Date : 20011217
Dossier : IMM-1455-01
Référence neutre : 2001 CFPI 1385
ENTRE :
LE MINISTRE DE LA CITOYENNETÉ ET DE L'IMMIGRATION
demandeur
et
HAO CU LAO
défenderesse
MOTIFS DE L'ORDONNANCE ET ORDONNANCE
Il s'agit d'une demande fondée sur l'article 82.1 de la Loi sur l'immigration en vue d'obtenir le contrôle judiciaire d'une décision datée du 2 février 2001 dans laquelle la Section d'appel de la Commission de l'immigration et du Statut de réfugié (la Section d'appel) a fait droit à l'appel que Hao Cu Lao (la défenderesse) a interjeté contre le rejet de la demande parrainée de Jia Sheng Huang (M. Huang) et de ses enfants, Yong Jiu Huang et Yong Rui Huang.
LES FAITS
[2] La défenderesse a rencontré son époux aux alentours de 1975 à Saigon, alors qu'il était en mission de deux jours comme simple soldat de l'armée vietnamienne.

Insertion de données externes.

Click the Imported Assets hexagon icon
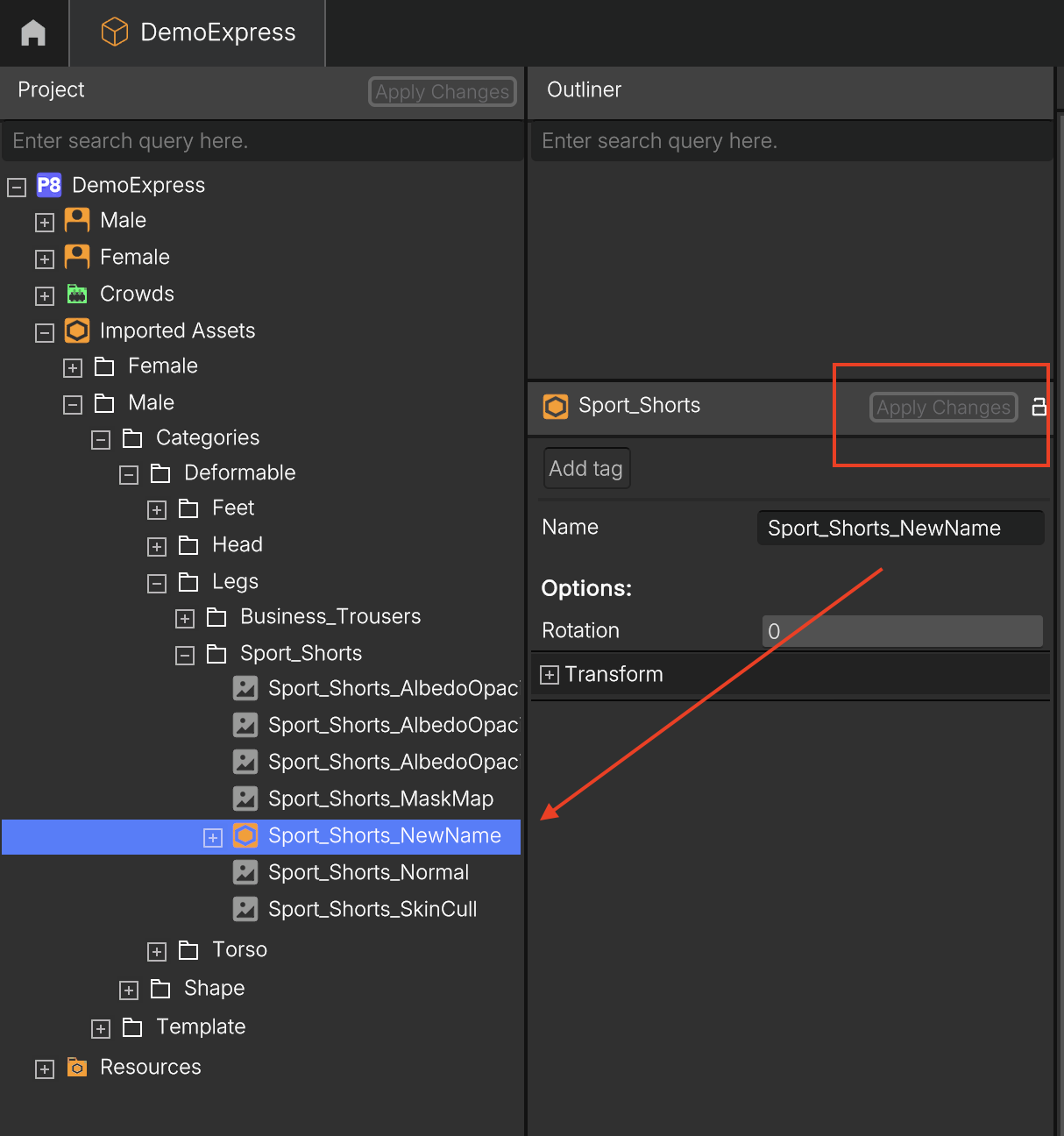This screenshot has width=1064, height=1136. point(77,330)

[3] Ce fut une brève rencontre où ils ont parlé de l'amour et de la possibilité d'un avenir ensemble.
[4] La défenderesse et M. Huang ont échangé leurs adresses et, après le retour de M. Huang au Nord Viêt-Nam, ils se sont écrits jusqu'en avril 1976.

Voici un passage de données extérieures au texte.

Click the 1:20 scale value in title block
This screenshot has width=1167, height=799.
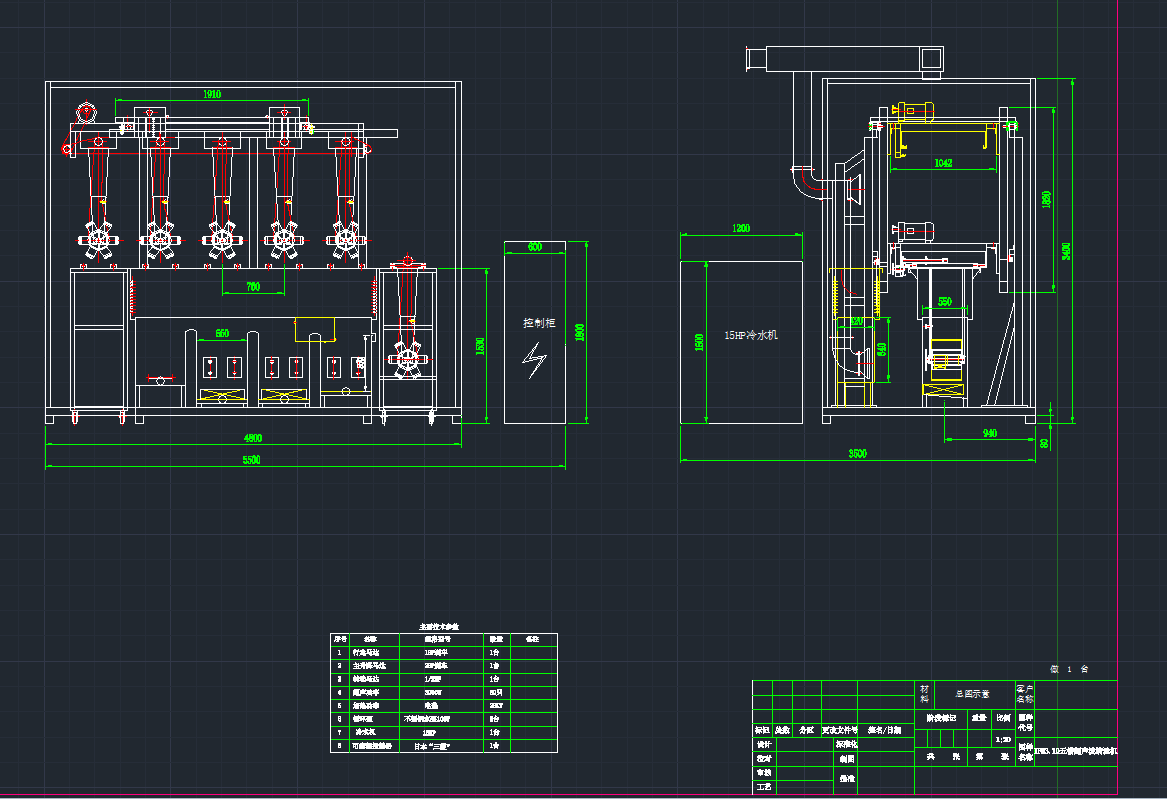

[5] La défenderesse prenait cette relation au sérieux et croyait qu'il en était de même pour M. Huang; toutefois, ils ont perdu contact pendant environ vingt ans.
[6] Pendant ce temps, M. Huang s'est marié et a eu des enfants, mais en 1992, il a perdu son épouse dans un accident de motocyclette au cours duquel il a aussi été grièvement blessé.
[7] La défenderesse ne s'est jamais mariée et a immigré au Canada en 1995.
[8] En avril ou en mai 1996, la défenderesse assistait à une fête chez un oncle qui l'avait aidée quelque temps auparavant à trouver un emploi dans une fabrique de pièces d'automobiles à Guelph (Ontario).
[9] À cette occasion, elle a vu une photographie de M. Huang dans un album de photos et l'a reconnu; après s'être informée, elle a appris qu'il était le frère de l'ami de son oncle.
[10] Cela les a amenés à reprendre contact au moyen de lettres et de conversations téléphoniques.
[11] Le 9 mai 1997, la défenderesse a parrainé la demande de résidence permanente au Canada de M. Huang dans la catégorie de la famille (fiancé).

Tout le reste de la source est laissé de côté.